God's law, the message and the example of Christ, doesn't make us divine, but it allows us to be human. It enables us to say “no” to our basic instincts and allows us to treat one another with love and respect no matter. When someone is down, God’s law compels us to take notice of their plight and then commands us to do something positive about it. God guides us to the realization that there are greater callings and higher satisfactions in life than making more money, partying on the weekend and constantly looking out for number. Just as this world would be unlivable if not for the law of gravity, so would this world of social relationships be unlivable if not for God's law - standards of conduct as being right and necessary even when we do not feel like living up to them.

God has given us this law, these standards of conduct, in two forms. The first is through direct and indirect revelation. Without pretending to understand the process, I believe that the authors of the Bible captures God's will like no other document. I believe that this is where the consciousness of humanity and the will of God meet. This is God's first word on the subject of moral conduct, but it is not God's last.

Beyond revelation, we have tradition. This is the thousands of years of insight, experience, thought and meditation carried out by people of profound spiritual sensitivity and caring. The Christianity of the New Testament is not the same as we worship today. We have added the fruits of centuries of experience to the Scriptural base. We are guided not only by our own voice, but by the voice of the millions of Christians who came before us.

My friends, God's law has set the standard by which we live. It has been the same since the beginning. Throughout our individual lives as ordinary people and throughout our history as the human race it has stood there, guiding us, challenging us, and calling to us. As we mature and gain wisdom as ordinary people, and as we mature and gain wisdom as the human race, God's revelation continues to work on us. As the law stands there calling, guiding, and challenging our behaviour, we gain greater insight into what God truly meant. Issues of slavery and the dignity of women, children, the handicapped and the physically and mentally frail, issues of freedom of thought and belief, are clearer to us now than they were a century or two ago.

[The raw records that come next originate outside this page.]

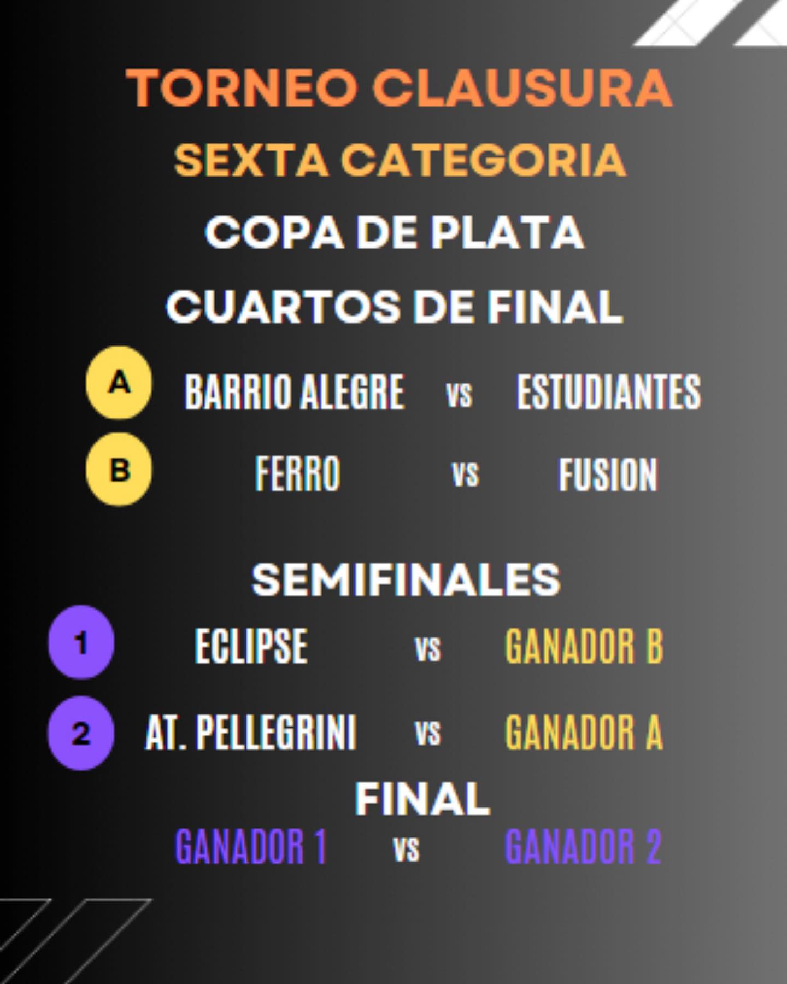Select the CUARTOS DE FINAL heading

click(395, 306)
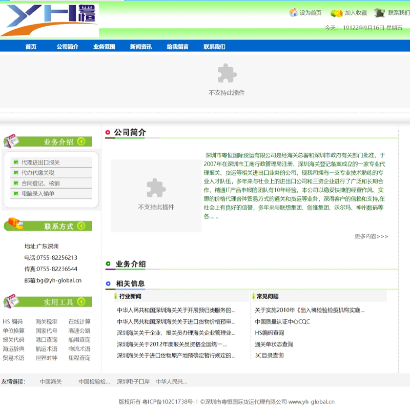Collapse the 业务介绍 panel via its arrow button
The image size is (410, 410).
(x=81, y=141)
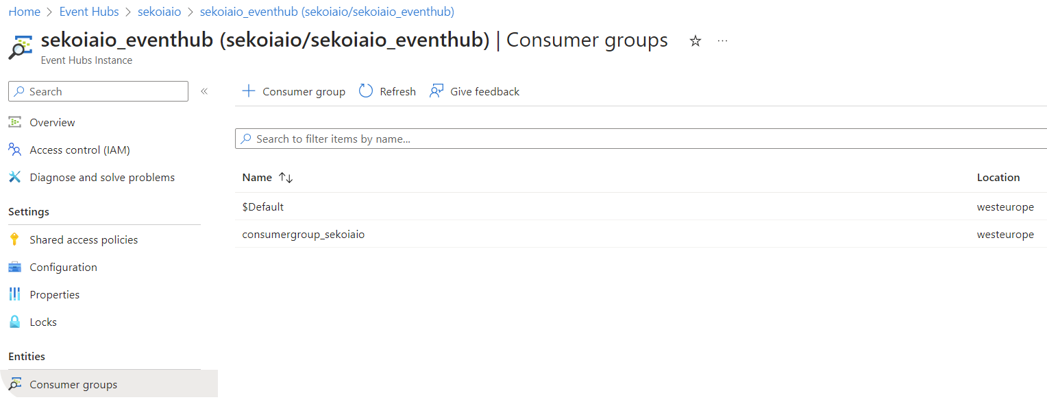Screen dimensions: 1047x402
Task: Click the sidebar Search box
Action: (98, 91)
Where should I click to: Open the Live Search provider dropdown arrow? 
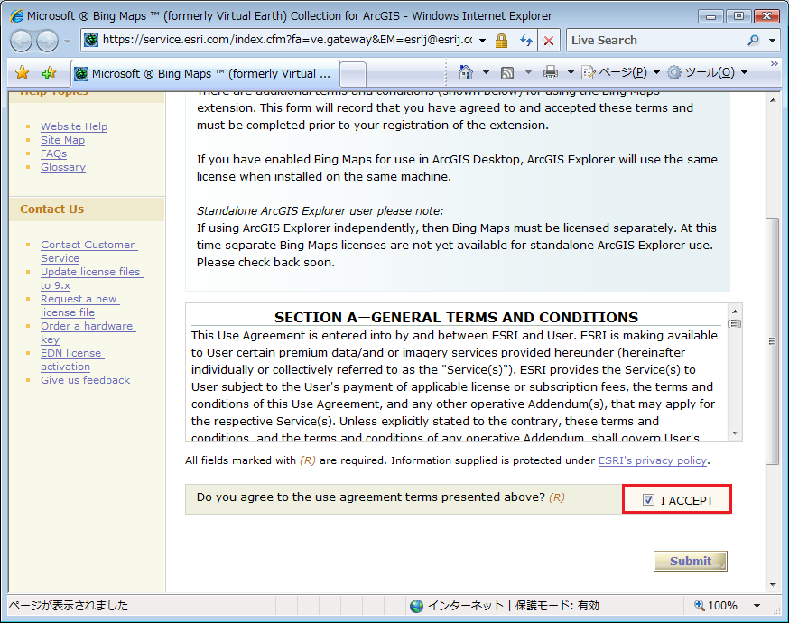coord(773,41)
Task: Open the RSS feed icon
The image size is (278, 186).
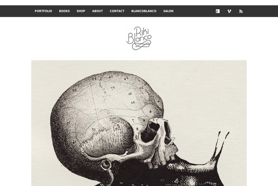Action: point(241,11)
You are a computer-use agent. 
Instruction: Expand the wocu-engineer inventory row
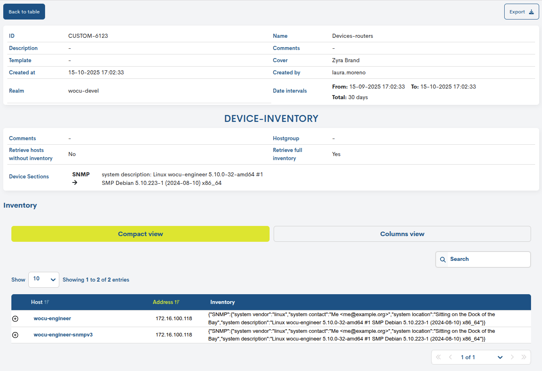(x=15, y=319)
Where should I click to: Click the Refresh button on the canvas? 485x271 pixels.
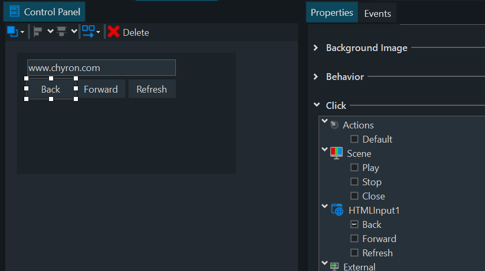[x=152, y=89]
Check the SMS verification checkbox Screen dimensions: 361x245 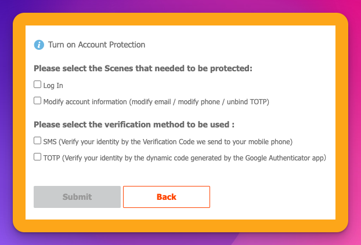tap(38, 140)

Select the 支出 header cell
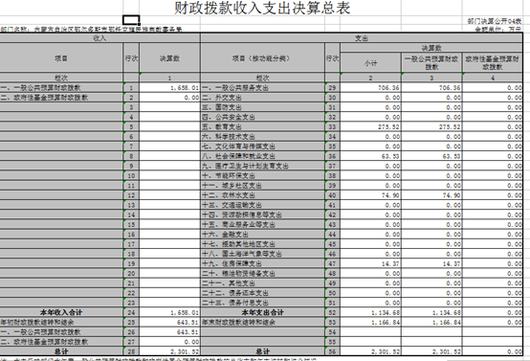point(362,38)
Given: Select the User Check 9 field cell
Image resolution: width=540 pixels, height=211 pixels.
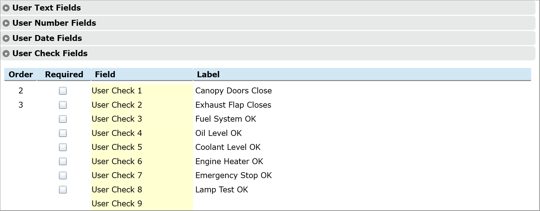Looking at the screenshot, I should [117, 204].
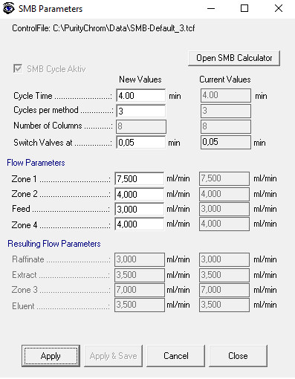The width and height of the screenshot is (295, 379).
Task: Minimize the SMB Parameters window
Action: point(211,8)
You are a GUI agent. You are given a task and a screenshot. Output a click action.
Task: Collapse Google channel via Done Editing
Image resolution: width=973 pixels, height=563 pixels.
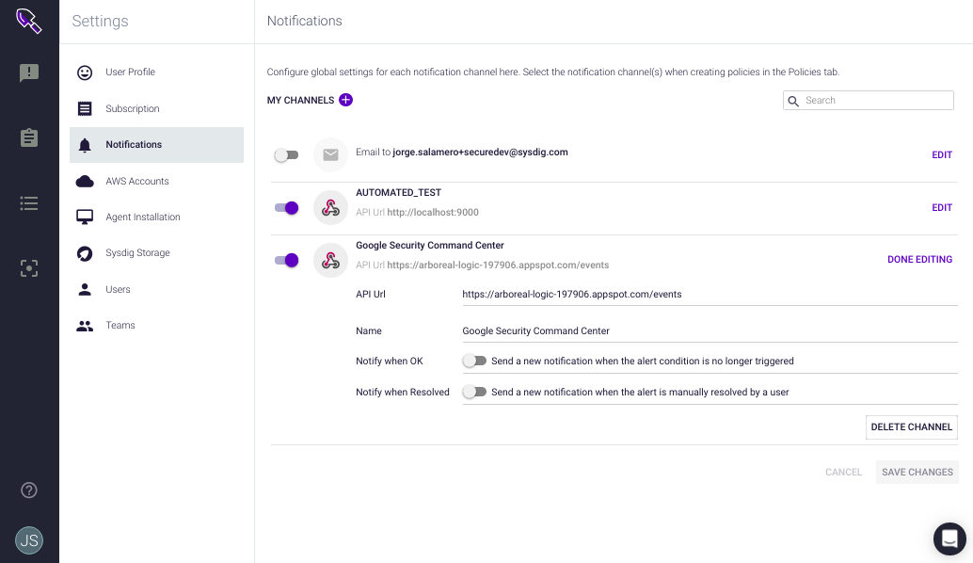coord(919,260)
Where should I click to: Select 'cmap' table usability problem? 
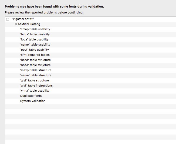(x=35, y=29)
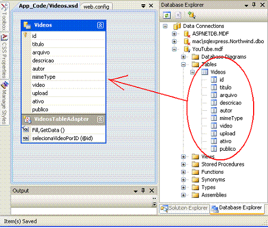
Task: Click the Refresh icon in Database Explorer toolbar
Action: (166, 15)
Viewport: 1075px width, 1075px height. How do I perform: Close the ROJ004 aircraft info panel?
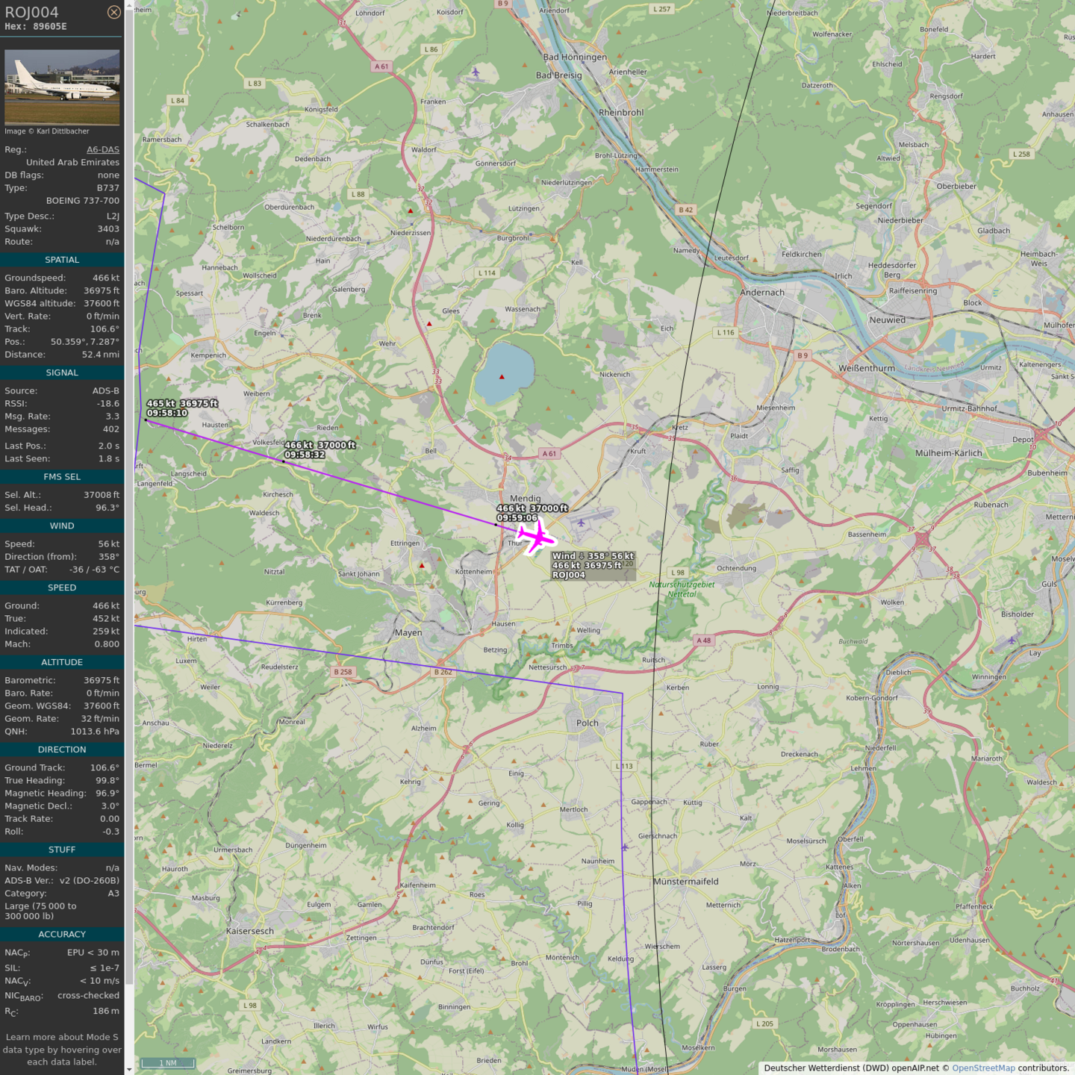(113, 12)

Finally, grounding my moral response in God gives me the confidence that what I am committed to is not only my opinion, the opinion of my parents, my teachers, or some childhood hero. There is something profoundly, permanently right about it. When I waver in my commitment, when I am on the verge of backing away from doing what I believe because it is hard, inconvenient, unpopular or expensive, I need to know that my path is God's path. That it is indeed the best way and even though it may be difficult, that God is there with me every step of the way.

When we accept God’s rules into our lives; when we try to live by those 10 Commandments, when we try to embody the beauitudes, when we accept the wisdom of Proverbs and try to follow the example of Christ in our lives we will be transformed. We will be transformed on the inside as, over time, following God’s Commands will shape our character, our values, and our priorities. We become different people. We become better people. It transforms us on the inside, but it transforms our lives on the outside as well. It transforms our lives on the outside too because they transform the decisions that we make. When that Good Samaritan reached out and helped that traveler, he had no clue who he was and had nothing to gain, yet at great cost to himself he reached out and a life was saved. This is how God’s law transforms your life on the outside. By affecting your decisions God makes your life a blessing to others and to you. By living a Christian lifestyle we are equipping ourselves to live fully and meaningfully in a world that isn’t always kind, gentle, peaceful, or fair. It enables us to be human in a world that is often not humane.

This is just one thing that the Christian gets out of their faith that the atheist has to do without. This is just one difference that God has made in our lives.